Some firms are adding investment and/or distribution staffers; others are augmenting their short-duration fixed-income strategies; and still others are doing a combination of both.
The Securities and Exchange Commission issued rules July 23 establishing a floating NAV for institutional prime money market funds, which observers say could lead to significant outflows from institutional investors.
A November report from Moody's Investors Service Inc., New York, estimated U.S.-domiciled prime money market funds had $637 billion in assets as of Sept. 30, the majority of which was institutional. Moody's officials “would not be surprised to see reform-related outflows ... exceed 25% (or $159.25 billion) of total AUM between now and 3Q 2016 when the rules will be implemented,” Moody's Vice President Vanessa Robert said in an e-mailed response to questions.
BlackRock, New York, is already seeing demand, said Thomas Callahan, managing director and co-head of global cash management.
In response, company officials are adding standard short-duration mutual funds, short-duration exchange-traded funds and separate accounts.
“The demand for short-duration products is directly related to money market reform,” Mr. Callahan said. He said the money management giant might launch a municipal short-duration ETF “in the near future.”
Noting he is seeing a migration out of money market funds into separately managed accounts, Mr. Callahan added: “As we get closer to implementation in October 2016 we think that trend will continue.”
BlackRock executives already hired some fixed-income portfolio managers and plan to hire more in anticipation of this migration.
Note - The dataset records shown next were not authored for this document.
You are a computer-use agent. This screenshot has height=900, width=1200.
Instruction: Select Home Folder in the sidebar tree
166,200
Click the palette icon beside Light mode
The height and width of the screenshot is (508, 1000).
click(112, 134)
They would not provide numbers.
In addition to working on standardizing its separate accounts process and limiting the amount of paperwork required to open such an account, company officials also are making modifications to BlackRock's trading network, Aladdin, to help institutional clients better understand their cash management needs and “adapt to the floating NAV world,” said Mr. Callahan.
“Cash was something clients didn't have to think about; it was pretty much auto-pilot,” said Mr. Callahan. “Now the auto-pilot's been switched off.” BlackRock had $281 billion in cash management assets under management as of Sept. 30. Although BlackRock spokeswoman Tara McDonnell told Pensions & Investments that the firm doesn't break down the assets, she noted most of the cash management AUM is institutional.